El raro Gol BX, el comienzo de todo
VW de Brasil tiene y ha tenido una larga carrera de glorias en el mercado, y algunos de sus productos fueron tratados injustamente por el mercado brasileño y el argentino.
El Gol BX es uno de esos coches demonizados pero que tuvo un nacimiento antes de fecha ya que fue la reacción de los alemanes a la llegada del Fiat 147, un coche muy moderno que era un cohete interplanetario en comparación con el anticuado, fuerte y popular "Fusca".

El 147 fue el primero en tener un motor transversal con tracción delantera, el primero en tener neumáticos radiales de fábrica en esta popular clase y aportó un toque de modernidad europea que tuvo un profundo impacto en el mercado, entre otras cosas por su bajísimo consumo.
El gran error en el lanzamiento del primer Gol fue subestimar la sed de potencia que provocaba la existencia del pequeño Fiat con su sistema de propulsión muy bien diseñado, que aprovechaba todo lo que producía el pequeño 1050 y alcanzaba más de 135 por hora.

Gol BX parecía otra cosa pero en sus entrañas alojaba un motor 1300 de aire, el mismo que tenía el veterano escarabajo que daba 50 CV y tardaba 31 segundos interminables en pasar de 0 a 100 por hora y llegaba a 125 por hora con su motor mucho más grande que el del 147.
El BX no duró mucho en esa configuración y hoy es una pieza de colección.
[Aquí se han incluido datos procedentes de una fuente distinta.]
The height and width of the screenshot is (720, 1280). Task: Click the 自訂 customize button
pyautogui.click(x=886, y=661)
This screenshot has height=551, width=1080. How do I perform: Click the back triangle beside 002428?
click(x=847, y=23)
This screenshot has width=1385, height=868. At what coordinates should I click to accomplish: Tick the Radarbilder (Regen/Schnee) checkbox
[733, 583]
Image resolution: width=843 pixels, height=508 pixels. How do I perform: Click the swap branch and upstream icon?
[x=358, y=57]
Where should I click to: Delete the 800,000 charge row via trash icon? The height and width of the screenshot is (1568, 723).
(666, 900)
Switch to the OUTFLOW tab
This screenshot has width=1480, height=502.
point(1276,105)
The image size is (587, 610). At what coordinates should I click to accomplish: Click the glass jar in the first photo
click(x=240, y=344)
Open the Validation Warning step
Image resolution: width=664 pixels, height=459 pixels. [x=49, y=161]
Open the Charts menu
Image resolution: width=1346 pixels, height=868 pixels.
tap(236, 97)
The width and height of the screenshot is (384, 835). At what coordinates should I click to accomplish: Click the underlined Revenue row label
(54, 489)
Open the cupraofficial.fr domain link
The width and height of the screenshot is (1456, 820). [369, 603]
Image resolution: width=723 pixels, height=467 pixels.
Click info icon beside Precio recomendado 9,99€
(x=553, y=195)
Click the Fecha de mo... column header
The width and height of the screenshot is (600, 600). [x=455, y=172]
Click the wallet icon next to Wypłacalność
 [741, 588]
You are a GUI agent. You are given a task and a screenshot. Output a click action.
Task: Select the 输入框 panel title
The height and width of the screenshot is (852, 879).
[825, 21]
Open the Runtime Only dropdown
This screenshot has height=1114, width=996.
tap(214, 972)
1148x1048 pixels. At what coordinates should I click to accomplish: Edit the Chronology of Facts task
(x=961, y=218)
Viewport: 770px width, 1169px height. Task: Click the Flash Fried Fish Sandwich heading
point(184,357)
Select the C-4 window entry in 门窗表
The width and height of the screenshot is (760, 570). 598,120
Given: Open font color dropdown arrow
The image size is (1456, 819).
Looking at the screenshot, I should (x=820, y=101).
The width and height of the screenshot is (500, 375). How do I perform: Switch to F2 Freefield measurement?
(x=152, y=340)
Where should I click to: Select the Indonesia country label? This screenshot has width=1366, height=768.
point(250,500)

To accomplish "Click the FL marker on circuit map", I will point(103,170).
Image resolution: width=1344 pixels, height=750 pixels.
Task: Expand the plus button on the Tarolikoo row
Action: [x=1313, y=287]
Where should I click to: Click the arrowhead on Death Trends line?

Al poco tiempo VW le instaló el motor de 1600 cm³ con doble carburación en el caso de alcohol y todo cambió, sus 66 caballos le permitieron ser tan rápido o más veloz que el enemigo y gastar menos al tener una transmisión más larga y el camino al liderazgo por muchos años quedó sellado.

UNA RUEDA INCÓMODA
Una curiosidad divertida del Gol propulsado por alcohol es que tenía dos carburadores, lo que obligó a VW a colocar la rueda de repuesto en el ya estrecho vano motor, y la gente rápidamente lo volvió un espacio para guardar cosas . El filtro de aire estaba en lugar de la rueda de repuesto, debajo del capó como en el 147.

Un buen día, durante la gestión de Wofgang Sauer este viajó al interior de São Paulo y al entrar en el concesionario Sauer local, vio un Gol propulsado por alcohol y con la rueda de repuesto dentro del capó pero colocada al revés y le preguntó al mecánico cómo era eso: "Simple doctor: basta con darle la vuelta a la rueda y el filtro se queda adentro…"
El lunes los jefes de Ingeniería, que habían gastado varios millones de dólares en tratar de resolver dónde acomodar la caja de filtro de manera mas cómoda, hicieron las nuevas impresiones para una caja de filtro mucho más pequeña.